The Caenorhabditis elegans digestive tract is composed of four distinct modules derived from separate cell lineages: anterior pharynx from the ABa lineage, posterior pharynx from the MS lineage, gut from the E lineage and rectum from the ABp lineage. The C. elegans gut esterase gene (
ges-1) is normally expressed in the embryonic gut or E lineage. However, expression of
ges-1 can be switched into cells of the embryonic pharynx and tail by virtue of deleting a tandem pair of WGATAR sites in the
ges-1 promoter. We have used both laser ablation experiments and genetic analysis to show that cells expressing the WGATAR-deleted
ges-1 transgene belong to all three non-gut lineages of the digestive tract: ABa, MS and ABp. We also show that the molecular size and spatial distribution of
ges-1 mRNA transcripts produced by either the WGATAR-deleted
ges-1 transgene or the undeleted
ges-1 control transgene appear correctly regulated, suggesting that the spatial switch in
ges-1 expression occurs at the level of transcription initiation. We further show that both the WGATAR-deleted and the undeleted
ges-1 transgenes respond appropriately to mutations in a series of maternal effect genes (
skn-1,
mex-1,
pie-1 and
pop-1) that alter early blastomere fate. Moreover, the pharynx/tail expression of the WGATAR-deleted
ges-1 transgene is abolished by mutations in the zygotic gene
pha-4. Finally, we use imprecise transposon excision to produce two independent C. elegans strains with 1-2 kb deletions that remove the tandem WGATAR sites from the promoter of the endogenous chromosomal
ges-1 gene: in both of these strains,
ges-1 is not expressed in the embryonic gut but is expressed in cells of the embryonic pharynx; pharynx expression is weak but incontrovertible.

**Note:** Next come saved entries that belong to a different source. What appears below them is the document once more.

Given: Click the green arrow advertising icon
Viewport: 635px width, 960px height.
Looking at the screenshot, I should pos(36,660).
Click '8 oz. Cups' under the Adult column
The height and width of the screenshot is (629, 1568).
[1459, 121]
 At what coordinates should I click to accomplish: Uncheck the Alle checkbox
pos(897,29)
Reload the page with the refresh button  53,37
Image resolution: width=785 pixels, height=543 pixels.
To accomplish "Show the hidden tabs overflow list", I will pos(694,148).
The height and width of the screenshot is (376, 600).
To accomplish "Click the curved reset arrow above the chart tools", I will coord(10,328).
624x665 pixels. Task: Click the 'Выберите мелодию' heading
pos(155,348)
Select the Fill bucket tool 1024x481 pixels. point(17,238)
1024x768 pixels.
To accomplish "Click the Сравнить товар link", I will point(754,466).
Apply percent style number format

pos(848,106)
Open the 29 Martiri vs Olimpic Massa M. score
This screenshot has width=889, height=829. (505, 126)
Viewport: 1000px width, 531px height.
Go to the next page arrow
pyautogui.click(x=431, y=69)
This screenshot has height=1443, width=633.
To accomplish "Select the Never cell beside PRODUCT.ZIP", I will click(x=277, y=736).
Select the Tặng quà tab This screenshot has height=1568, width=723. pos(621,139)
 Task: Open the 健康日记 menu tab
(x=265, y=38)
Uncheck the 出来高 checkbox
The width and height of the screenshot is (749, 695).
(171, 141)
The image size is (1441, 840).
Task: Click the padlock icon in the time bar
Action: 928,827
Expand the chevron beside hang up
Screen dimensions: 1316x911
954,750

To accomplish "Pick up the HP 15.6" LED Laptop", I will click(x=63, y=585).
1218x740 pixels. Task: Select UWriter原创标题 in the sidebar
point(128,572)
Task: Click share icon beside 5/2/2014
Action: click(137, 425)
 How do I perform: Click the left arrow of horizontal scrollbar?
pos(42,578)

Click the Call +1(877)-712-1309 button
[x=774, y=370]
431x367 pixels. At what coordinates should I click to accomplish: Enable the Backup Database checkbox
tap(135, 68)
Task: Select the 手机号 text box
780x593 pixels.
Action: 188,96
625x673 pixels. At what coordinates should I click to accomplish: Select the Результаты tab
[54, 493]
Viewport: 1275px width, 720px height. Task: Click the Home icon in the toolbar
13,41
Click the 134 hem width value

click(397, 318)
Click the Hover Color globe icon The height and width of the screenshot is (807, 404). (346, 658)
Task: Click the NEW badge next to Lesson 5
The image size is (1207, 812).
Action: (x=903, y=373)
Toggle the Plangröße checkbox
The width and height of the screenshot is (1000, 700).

Overall, our results validate previous transgenic analysis of
ges-1 control and show further that
ges-1 appears to be regulated in a system specific, rather than a lineage specific manner. The multiple facets of
ges-1 expression provide an opportunity to investigate how a multicomponent organ system such as the digestive tract is established from diverse cell lineages. In addition to providing insight into the global regulation of digestive- tract-specific genes,
ges-1 transgenes also suggest subtleties in regulation within the digestive tract. For example, deletion from the
ges-1 promoter of either WGATAR site singly, or of an adjoining 45 bp region, results in anterior-gut-specific transgene expression. The molecular and genetic basis of this expression pattern is being investigated.